I say this as as a grandmother who has a grandchild of four months who does not sleep and his poor mother is shattered. Babies are not toys to be handed around. There’ll be plenty of time for cuddles when baby is more reliable with their naps.

IhadaStripeyDeckchair · 02/02/2025 21:53

Never wake a sleeping baby
It's the number one rule

If asked I'd just say not right now! s/he's asleep but once they've woken up and is settled you can.

cheddercherry · 02/02/2025 21:58

No, they’re a baby not a doll. There will be many years to cuddle and be affectionate that one missed nap time won’t hurt anyone (even sulking adult).

DearDenimEagle · 02/02/2025 23:08

No. Let sleeping dogs, men and babies lie

HMW1906 · 02/02/2025 23:55

Don’t wake the baby. Relative either has to wait until baby wakes up naturally or if unable to wait that long as need to leave then relative can walk to your car with you and have a quick cuddle when you inevitably have to wake them to put them in the car.

Lavender14 · 02/02/2025 23:56

Does the family member have children? No way would I risk waking a sleeping baby especially in a place where crying could disrupt other people to appease someone else.

JockTamsonsBairns · 03/02/2025 00:02

It seems a little strange that you've needed to come to the Internet to ask this.
Literally nobody is going to say that it's absolutely fine for a relative to wake a sleeping baby just to have a cuddle.

Xmasbaby11 · 03/02/2025 00:04

No of course not. My dds were both good nappers but I’d never consider waking them up for a cuddle. Ridiculous!

berightorbehappy · 03/02/2025 07:19

100% NO … just say “if l wake them they’ll scream the cafe down and we won’t get a chance to catch up “

Sawcootstoday · 03/02/2025 07:41

Tell them they can only cuddle the baby when they visit daily at a time whdn the baby is awake, in order to give you an hour to sleep/shower/rest.

MrsCplus · 03/02/2025 08:48

Depends on how old the baby is, newborns will sleep through trucks driving through the place and easily passed around. 4 month old in a sleep regression though and I’d leave them well alone.

Mel2023 · 03/02/2025 10:18

No way. I didn’t actually get to hold my best friends first baby for ages because I live a hours away and made the journey to visit her and her new baby.
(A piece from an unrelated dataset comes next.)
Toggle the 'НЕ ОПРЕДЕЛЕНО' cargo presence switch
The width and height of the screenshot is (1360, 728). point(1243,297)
I was there a few hours and baby slept the whole time! I knew she’d been having a tough time with sleep so I never even asked to hold the baby. I let him sleep. I gave her a gift, made her a cuppa and did whatever she needed, and we had a good chat while I admired the baby in the Moses basket for afar. I didn’t visit again for a month or so because of the distance, so it took a while for me to get cuddles in. I didn’t mind at all. Wouldn’t have made a difference if we were out and about.
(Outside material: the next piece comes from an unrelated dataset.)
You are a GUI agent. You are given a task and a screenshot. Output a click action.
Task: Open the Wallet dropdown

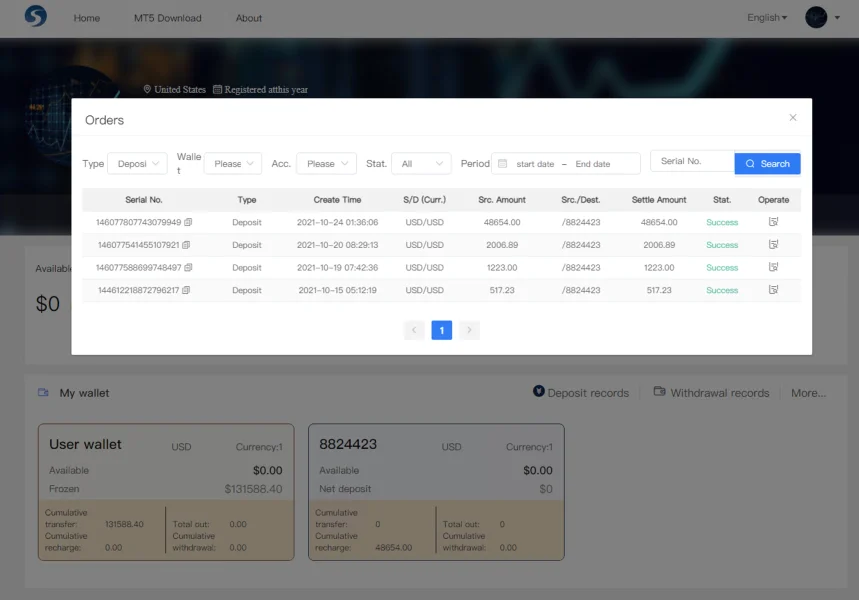tap(232, 164)
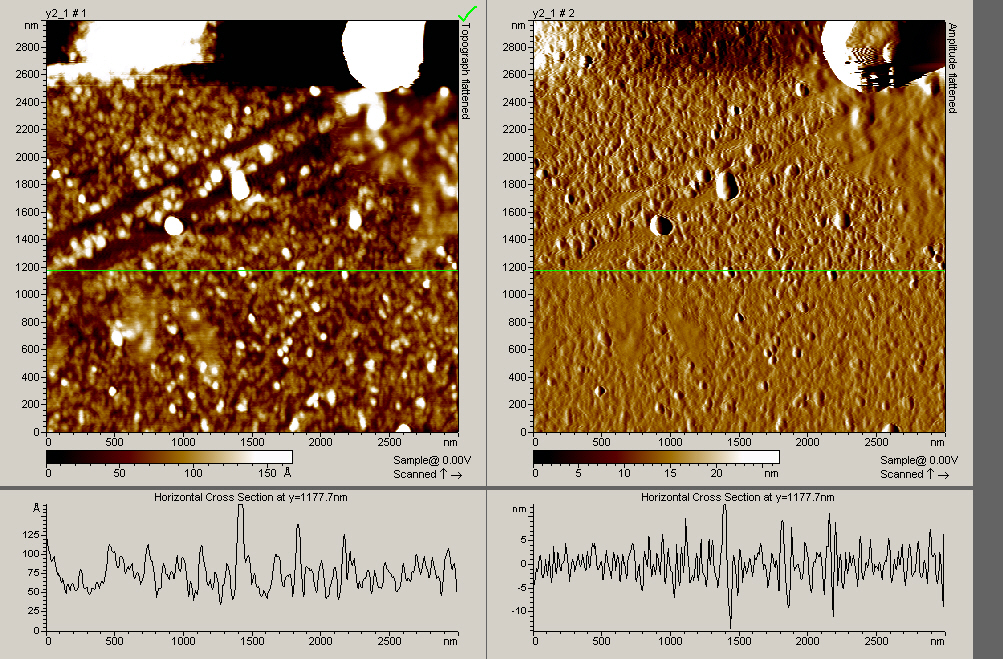
Task: Click the amplitude color scale bar
Action: (x=656, y=457)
Although I definitely think people did it with with my son. I remember parents and siblings coming to visit him after he was born and they just immediately went to him and picked him up without asking (usually asking for a cuddle halfway through picking him up already). He was quite chill and it never bothered him, but I’d have been pretty irritated if it had set him off crying etc.

canyouseemyhousefromhere · 03/02/2025 11:05

parttimeworks · 01/02/2025 16:10

How would you deal with the relative if they looked disappointed or if they asked outright ‘can I hold?’

I would say that you understand their disappointment but they wouldn’t want to upset the baby who would most likely be grumpy and not happy to be pulled about by a stranger (to them).

If they insisted I would be tempted to remind them that this is a sleeping baby and not a toy doll!

JJMama · 03/02/2025 13:30

parttimeworks · 01/02/2025 16:06

And the relative wanted a cuddle, would you get a sleeping baby out of the pram and risk waking them up for this- they’re in a bit of a phase of fighting daytime naps and rarely have a non contact nap, but the family member hasn’t seen baby in a few weeks and is sad about it

We have different opinions so I’d just be interested to know what the consensus is!

Nope! Absolutely stupid to wake a sleeping baby. Very selfish of the relative to ask and they shouldn’t make you feel bad. I mean, unless of course they’re happy to stay up later when baby is wide awake screaming?!

there will be other opportunities, and baby isn’t a doll.

Grammarnut · 03/02/2025 14:37

Yes, I would let the relative have a cuddle.